Lana öffnete das Wohnzimmerfenster, damit sich der Geruch ihres vermurksten Abendessens aus den Räumen verziehen konnte. Buddy sagte:
"Ich gehe jetzt meine Zeitung lesen. Schreib du derweil mit sinnlos vergossenem Herzblut an deiner Singsang-Schmalzserie weiter!"
Lana gehorchte und stieg die Treppen hinauf in ihr Arbeitszimmer. Die Lana-Folge "Sehnsucht nach dem blauen Mond" rief nach Vollendung. Übernächsten Monat sollte sie schon gesendet werden können.

In seinen Sessel gelehnt, blätterte Buddy durch die Nachrichten des Tages. Er hörte nicht, wie um kurz nach acht leise ein Schlüssel in die Hintertür des Hauses gesteckt wurde, und auch nicht, wie sich die Tür öffnete und schloss. Aber die knirschenden Schritte auf dem Flur, die machten Buddy hellhörig. Er hatte gerade seine Zeitung beiseite gelegt und wollte aufstehen, als eine finstere Männergestalt mit Handschuhen an den Händen im Wohnzimmereingang stand. Buddy riss entsetzt die Augen auf und rief:
"Wer sind Sie? Wie kommen Sie in mein Haus? Verschwinden Sie auf der Stelle oder ich rufe die Polizei!" 
Michael Havencorns Blick war gnadenlos, als er sprach:
"Wen man ins Gefängnis schickt, damit er ein besserer Mensch werde, kommt als größerer Ganove wieder heraus. Da siehst du es jetzt, Bastard!"
Er streckte seine rechte Hand aus und drückte seinen Revolver ab. Der Schuss jagte durch Buddy Bootdykes Schädel, bevor der Mann noch ein Wort sagen konnte.
Zu seiner Überraschung vernahm er zum zweiten Mal am Tag den glockenhellen Soprangesang seiner Auftraggeberin:

"Fürwahr, Sie haben ihn umgebracht!
Mein Lob! Das haben Sie toll gemacht!"

Michael drehte sich um und konnte nicht fassen, was er sah.
"Mrs. Bootdyke! Was zum Geier tun Sie hier? Den guten Plan ruinieren? Sie wollten sich doch auswärts Ihr Alibi verschaffen."
Da sang sie auch schon die nächsten Verse:

"Ich werd' von allen Planentwürfen
doch wohl den besten nehmen dürfen."

Lana, die hinter ihrem Rücken selber einen Revolver verborgen gehalten hatte, zielte wie Michael zuvor bei Buddy auf die Stirn, damit ihr Opfer keine Zeit mehr haben würde, zurück zu schießen. Lana drückte ab und sang dabei:

"Auf frischer Tat ertappt, eiskalt
wurde der Mörder abgeknallt. 
Tja, in einer gerechten Welt ist es nicht zu vermeiden,
über Dritte gebrachtes Unheil selbst zu erleiden."

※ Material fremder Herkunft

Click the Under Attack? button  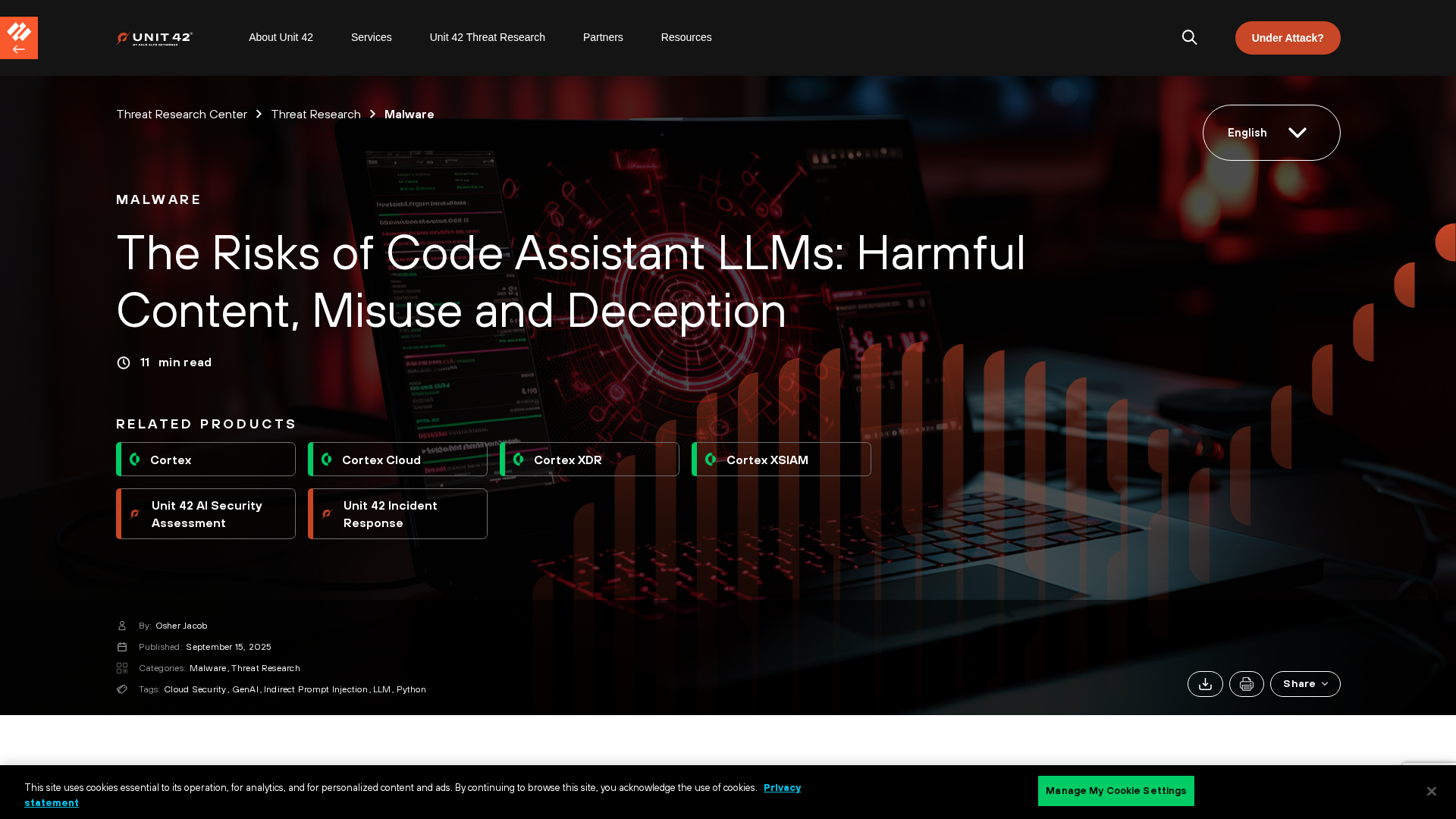tap(1287, 38)

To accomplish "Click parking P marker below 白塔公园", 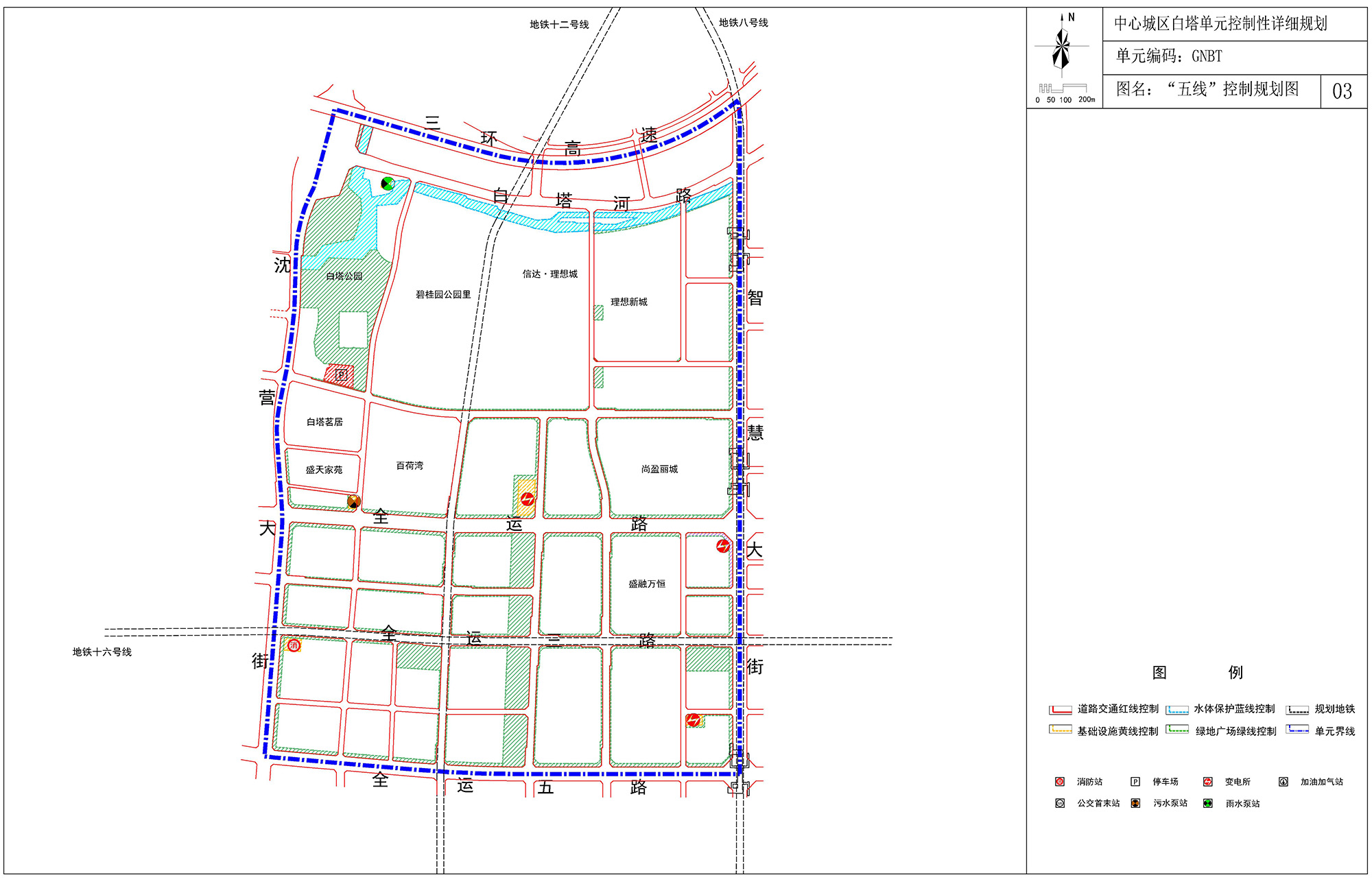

Bevor der Schuss ihn im Gehirn traf, dachte Michael Havencorn noch einen Sekundenbruchteil darüber nach, wie es passieren konnte, dass er dermaßen fies hereingelegt wurde. Danach war er zu keinem Gedanken mehr fähig. 
Lana ging zum geöffneten Wohnzimmerfenster und schaute heraus, ob sich vielleicht Nachbarn an ihren Fenstern befanden, die nachsehen wollten, woher die Schüsse kamen. Leise sang sie bei sich:

"Für die Bullen soll es kein Rätsel sein:
Durch das geöffnete Fenster drang er hinein.
Offen gelassen hatten wir es nur
Zwecks optimaler Luftzufuhr.
Mein Plan wäre dazu verdammt, nicht zu klappen,
tät' ich mir nicht meinen Hausschlüssel zurück schnappen."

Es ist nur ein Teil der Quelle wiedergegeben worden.